State department spokesman Ian Kelly said “the secretary and the department have made it very clear that we will have zero tolerance for the type of conduct that is alleged in these documents”.

But the department is under fire for renewing ArmorGroup’s contract in July. “From our investigation into this situation, we think state is an equal partner in the failure here,” Danielle Brian, the executive director of Pogo, told the New York Times.

Pogo recommends the US military take over supervision of the guards, and the contract be reconsidered. Some 450 ArmorGroup guards live at Camp Sullivan, a few miles from the embassy in Kabul; 150 are Americans, the rest Gurkhas from Nepal and northern India.

Prostitutes were allegedly brought into Camp Sullivan to celebrate birthdays. In one incident, guards took weapons and night-vision equipment from embassy stores on an unauthorised “cowboy” mission into Kabul, disguising themselves as Afghans.

Supervisors then issued “letters of recognition” on state department letterheaded paper.

A report by the Congressional Research Service, also disclosed this week, notes contract employees – mercenaries – are now more numerous than enlisted military in Afghanistan, where there are 52,300 uniformed US military personnel and 68,200 contractors. Never before have mercenaries outnumbered soldiers in a US war. Gun-slinging mercenaries in Ray-Bans, baseball caps, T-shirts, flak-jackets and safari-style trousers have been a fixture of the Afghanistan and Iraqi wars.
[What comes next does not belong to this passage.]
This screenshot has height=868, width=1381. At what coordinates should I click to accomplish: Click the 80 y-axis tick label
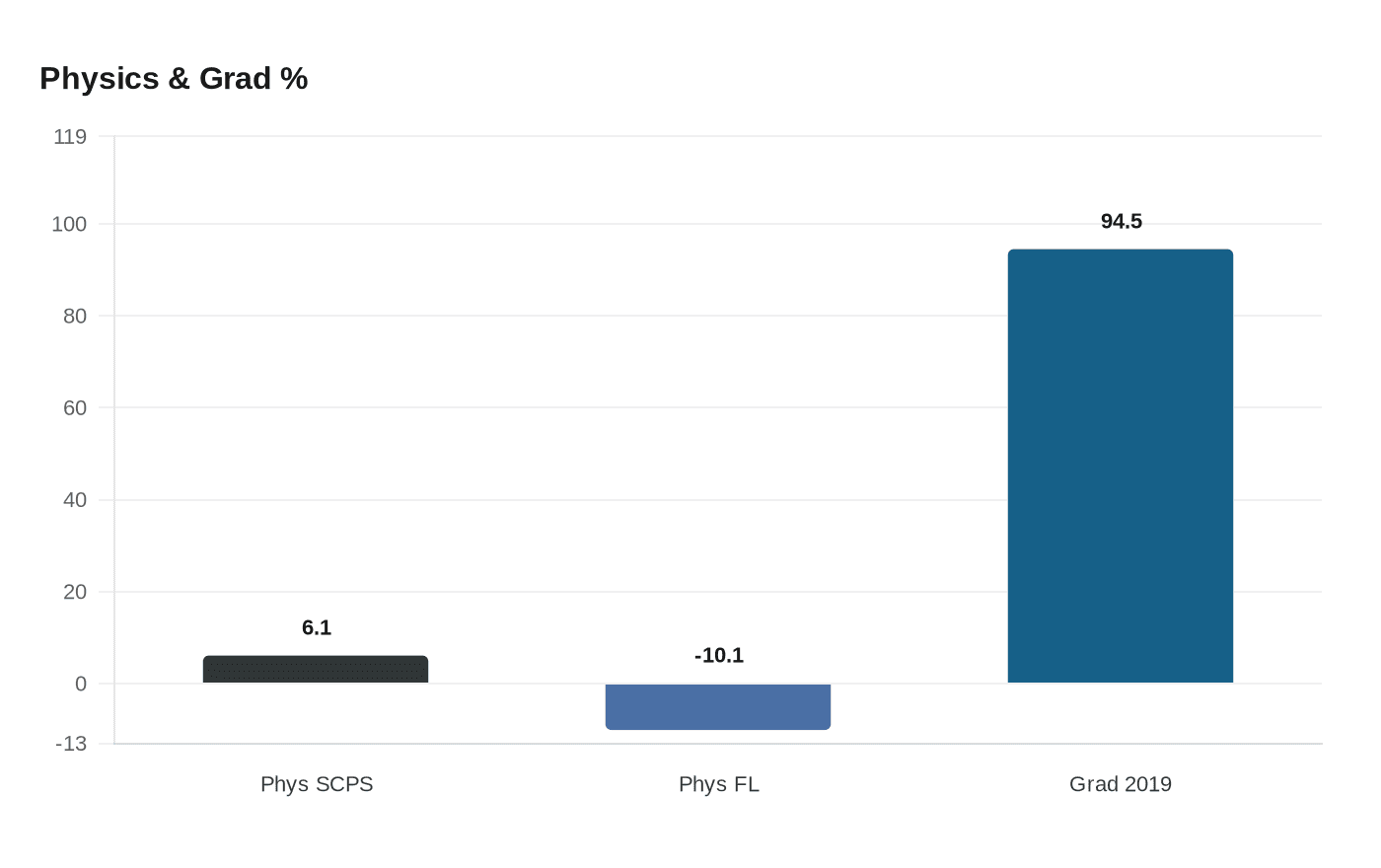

Under the Bush administration, the outsourcing of war reached new heights. Civilian contractors were involved in torture at Abu Ghraib prison, and security guards employed by the company formerly called Blackwater killed 17 Iraqi civilians in Baghdad. Blackwater employees were engaged in a secret plan to assassinate al-Qaeda operatives, though the plan was never carried out.

“As in Iraq, the department of state has utterly failed to properly manage another contractor, this time at the US embassy Kabul, Afghanistan,” says Pogo’s letter to Ms Clinton. Two supervisors at ArmorGroup resigned, but are believed to have gone to other government employment.